Timing is Everything
Part of the new job duties is that I’m occasionally scheduled to work shift duty on Saturdays. Working this shift means one gets the next Monday off, so I still get 2 days off as a pseudo-weekend and the previous 6-day week is balanced by the promise of a 4-day week to follow. Of course I hadn’t been copied on the schedule and, being the new guy, didn’t even know that there was one (or that I’d been scheduled). Luckily one of my coworkers noticed I was scheduled for this past Saturday and let me know Friday morning.
I don’t really care about working on Saturday, but I spent a good portion of Friday trying to figure out what kinds of alerts and problems I was likely to run into during the day, since I’d be manning the NOC alone. My work so far has been focused mainly on handling projects, so I haven’t been immersed in the daily goings-on in the NOC with the shift guys as much as I should have been. But what the hell, a trial by fire never hurt anyone…except those that get severely burned.
In order to make a good impression, and to make sure that the guy who’s been working third shift doesn’t have to stick around any longer than necessary after what I’m sure has been a long night, I plan to show up 15 minutes early. I go to bed at a very reasonable hour Friday night and get up early enough to insure I can make the 45 minute drive to the office and arrive ahead of my scheduled start, as per my plan. I get out to my car on time, climb in the driver’s side, slide the key home, depress the clutch and turn…
grrrrrrrrrriiiiiiiiiiiiiiiiiiiiiiiiiiinnnnnnnnnnnnndddd.
Oh what the fuck.
grrrrrrrrrriiiiiiiiiiiiiiiiiiiiiiiiiiinnnnnnnnnnnnndddd.
You have got to be kidding me.
grrrrrrrrrriiiiiiiiiiiiiiiiiiiiiiiiiiinnnnnnnnnnnnndddd.
Luckily, I own a motorcycle as well as a car (”own” being a cute term for “the bank owns, and I pay them”). Even though the fog was thick this morning, I figured it would be better to get wet and cold than to miss my first shift because my car crapped out for the first time in 55000 miles of service. I may not have windshield wipers to deal with the water that builds up on my face shield, but if you turn your head at 75 MPH, the wind does a pretty good job for you.

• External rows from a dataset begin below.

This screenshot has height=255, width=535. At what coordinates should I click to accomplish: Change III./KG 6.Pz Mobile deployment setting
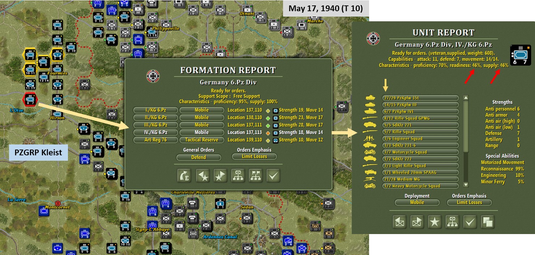(202, 125)
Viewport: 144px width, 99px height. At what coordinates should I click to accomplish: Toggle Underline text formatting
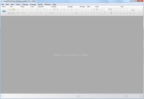pyautogui.click(x=117, y=13)
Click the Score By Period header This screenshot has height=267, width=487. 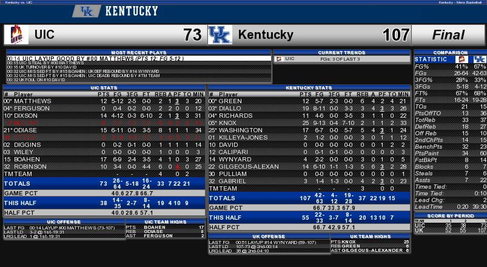coord(451,215)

As I’m riding in I’m thinking to myself: “Does this bode well for my first day on shift?” Then I recalled that everyone at work told me that I’d be as bored as a cannibal at a fruit stand. That just made me more nervous. The more that people tell me how easy or boring something work-related is, the more I imagine it’s going to be painful.

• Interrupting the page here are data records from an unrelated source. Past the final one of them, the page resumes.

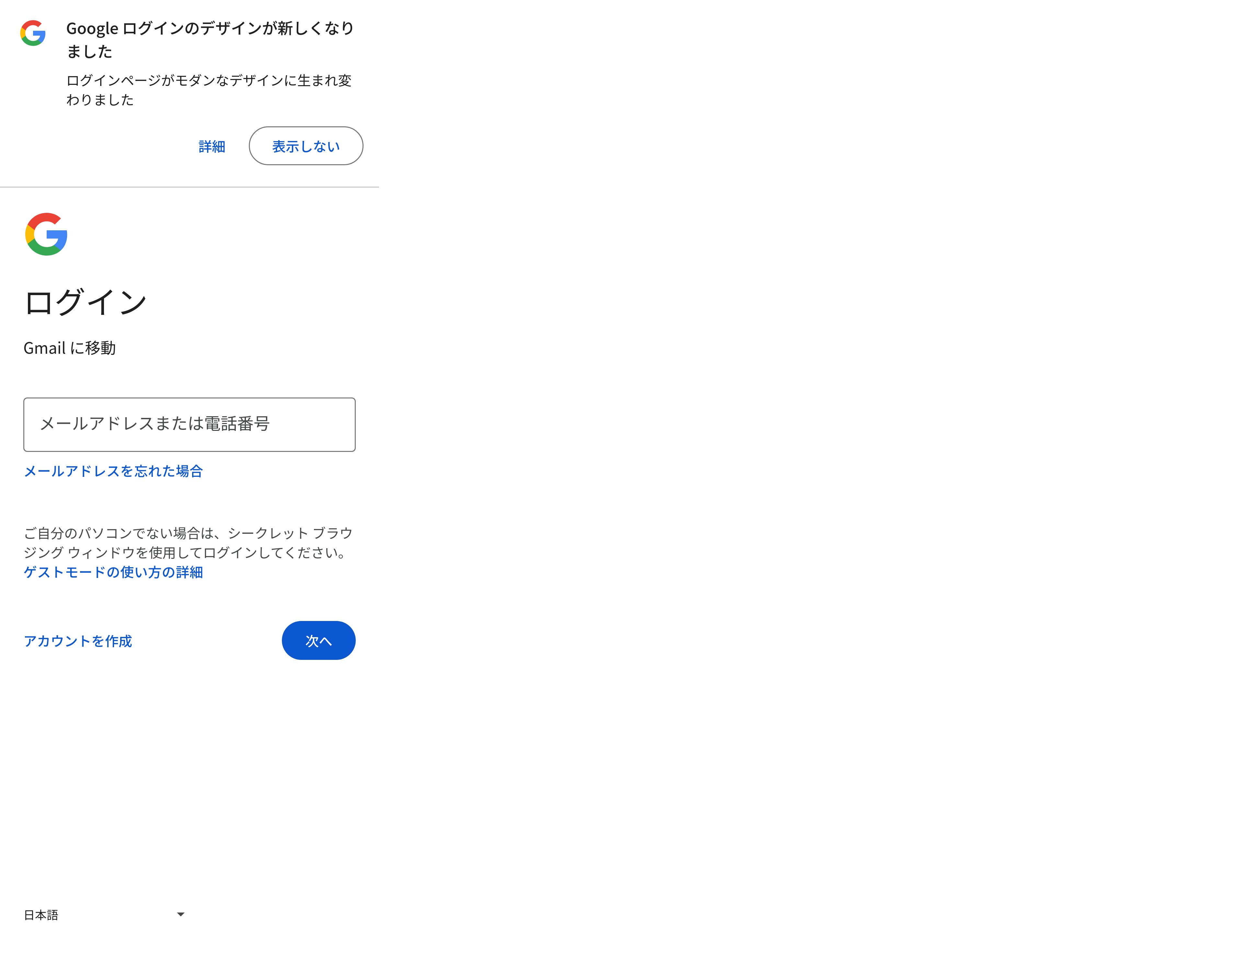Image resolution: width=1248 pixels, height=965 pixels.
Task: Click the blue 次へ button
Action: tap(318, 640)
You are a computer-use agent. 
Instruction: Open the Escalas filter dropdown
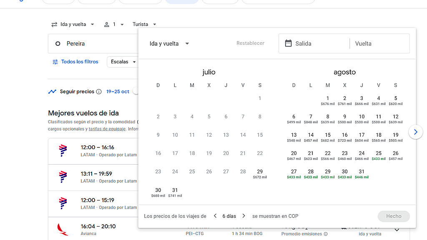(x=123, y=62)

So I get into work and immediately hit a locked door. Apparently one needs a key the get in these outside doors, separate from the keycard that gets us access everywhere else. Luckily, someone had blocked open another sidedoor, so I (to use the Massachusetts colloquialism) booked it inside, up the elevator and into the NOC only a minute or two late. The third-shift guy tells me he hopes I have a good online game to play, or I’m going to be bored all day. I laugh and grit my teeth and prepare for the inevitable shit-storm.

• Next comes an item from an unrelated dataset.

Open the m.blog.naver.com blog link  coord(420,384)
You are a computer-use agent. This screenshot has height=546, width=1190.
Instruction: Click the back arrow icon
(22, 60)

By 9:00am I’ve been busy. I’ve been recycling app pools, restarting dead services and watching the environment. By 10:00am I’m still busy. I’ve been recyling still more app pools, replacing dead drives in SCSI-attached storage arrays and replying to email alerts. At 11:00am the power switches off and cuts over to gen. The lights go out and the Air Conditioners switch off for a few seconds, before coming back to life. I nearly have a heart attack. Luckily, I’ve had lots of experience with power cutovers and recognize that the rest of the building is fine and that we’re safely on generator in the data center. So I leave a message with my boss to let him know what happened. He calls me back and sheepishly explains that they do a weekly generator exercise and power cutover test every Saturday. I laugh it off. At 11:30, the power switches back to street. The lights switch off and the ACs rumble to a halt before coming back on a few seconds later.
That’s when I notice the sound. The AC right next to the door from the NOC into the data center, one of three, doesn’t sound right. It sounds a bit more labored, and the tone is higher than it should be, as though it’s not really doing its job. I get a bit nervous, but decide to let it run for a moment. I go back to the NOC and then, after a few more minutes of checking emails, back into the data center. Is it getting warmer in here? And then:
BEEP BEEP BEEP BEEP BEEP BEEP
The alarm console on the AC starts beeping to let me, or anyone nearby, know that there are three new alerts that need looking at before it’ll stop complaining. High head pressure 1, high head pressure 2 and Secondary GC pump on standby. Oh shit. The AC system has well and truly fucked off and died. I check the temperature (up to 80 from its usual 75) and head back into the NOC to call the boss. He doesn’t pick up, and I leave a message letting him know that I think the AC just shit itself. Instead of waiting for a call-back, I dig up the notebook with the AC service contact information and call the emergency number, getting a page sent to the on-call AC tech. I then call the second in command for my group, which begins the process of rallying the troops.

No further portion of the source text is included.